A comically long table of awards by the institution:
And here is the distribution of awards among the top 40 institutions.
None of these results are dramatically different from previous years. There was some movement at the top where the top 10 schools only represented 21% of awards compared to 31% in 2019. I was also happy to see 26 awardees from the University of Puerto Rico. Overall, these types of numbers are what have given academics reasons for concern (see here and here for examples). It's evident that a significant portion of awards gravitate toward institutions already endowed with substantial resources. This raises a critical question: do these awards genuinely contribute to diversifying and advancing excellence in the scientific community, or are they merely funneling resources to individuals or institutions that may not necessarily require them?
The above question is difficult to answer without more data. Instead, I want to address a related question: how do we allocate sparse resources? If you have been involved in the GRFP reviewing process, you’ll know that there are many more than the 2,000 awardees who could do excellent graduate work.
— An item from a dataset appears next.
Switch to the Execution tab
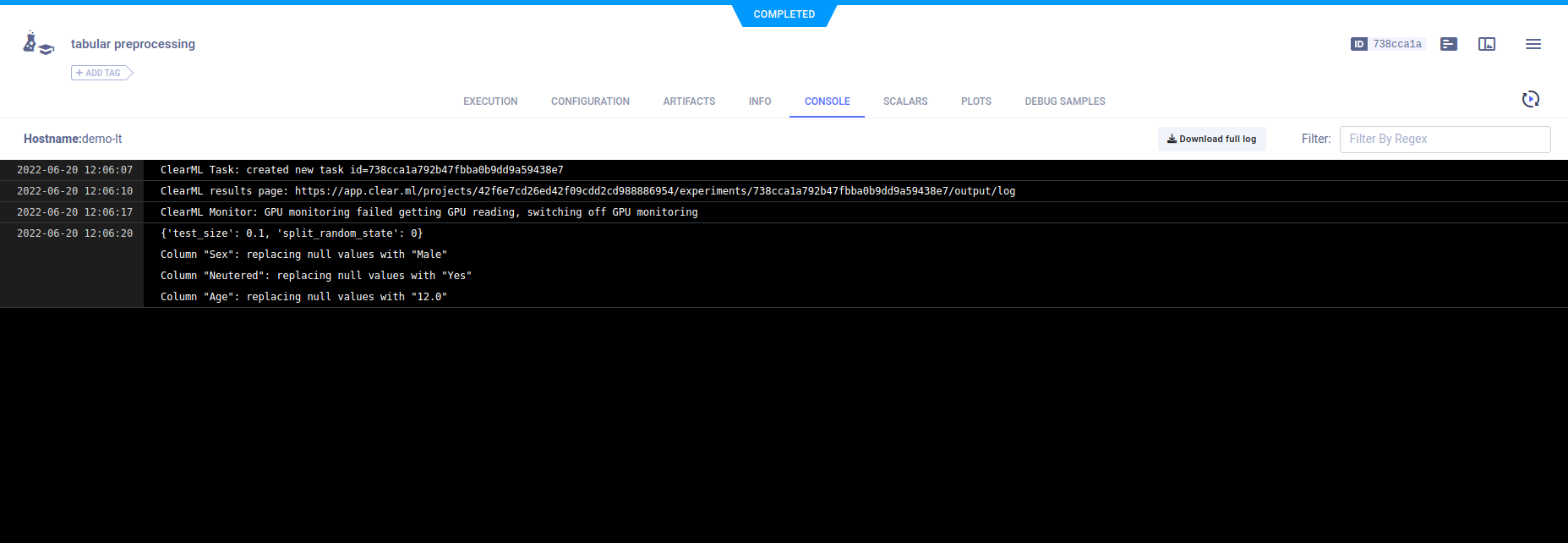The width and height of the screenshot is (1568, 543). point(490,101)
There is existing literature on how to allocate sparse resources in this type of situation. The literature suggests a mixed-method approach to allocation usually outperforms single strategies. For example, if you want to allocate COVID-19 treatments, a weighted lottery system, where individuals from highly disadvantaged neighborhoods are given double the odds of receiving treatment, promotes a more equitable distribution of the treatment. Similar approaches have been developed for other medical treatments, access to education, and the distribution of natural resources.
I think a potential future option in allocating NSF GRFP awards would be a distribution as follows:
50% (~1000 awards) with two awards going to the top, acceptable candidates at each institution,
25% (~500 awards) would go to top candidates not in the top two at their home institution, and
25% (~500 awards) would be distributed randomly among the remaining acceptable candidates.
In all scenarios outlined, awards would solely be granted to candidates meeting a predefined standard of acceptability, likely corresponding to a "good" or higher rating on the existing GRFP scale. Thus, applicants must still submit compelling applications to be considered. I firmly believe that if a student submits the top application from their institution, they've maximized their potential given their circumstances. Moreover, the proposed system allows for highly qualified candidates to still receive awards, even in institutions with strong competition. Lastly, acknowledging the limitations of the process, the final bullet recognizes that not all deserving applicants can be accommodated.
I believe the above system would increase diversity and produce a more equitable process. Similar mixed-model resource allocation strategies are already in place within many US higher education institutions. For example, in Texas (and at least 12 other states), the top 10% of graduates from each high school qualify for automatic admission to a public university. There have also been experiments with lottery systems for college admissions.
In my view, a mixed model system avoids the negative aspects of any one system. NSF already has the data internally to simulate the outcomes of such a system. I think such a system would have knock-on effects as well. For instance, applicants from smaller and underresourced institutions might put in more applications knowing they have a chance.
What are your thoughts on this proposed system? Do you believe it would improve or hinder the selection process?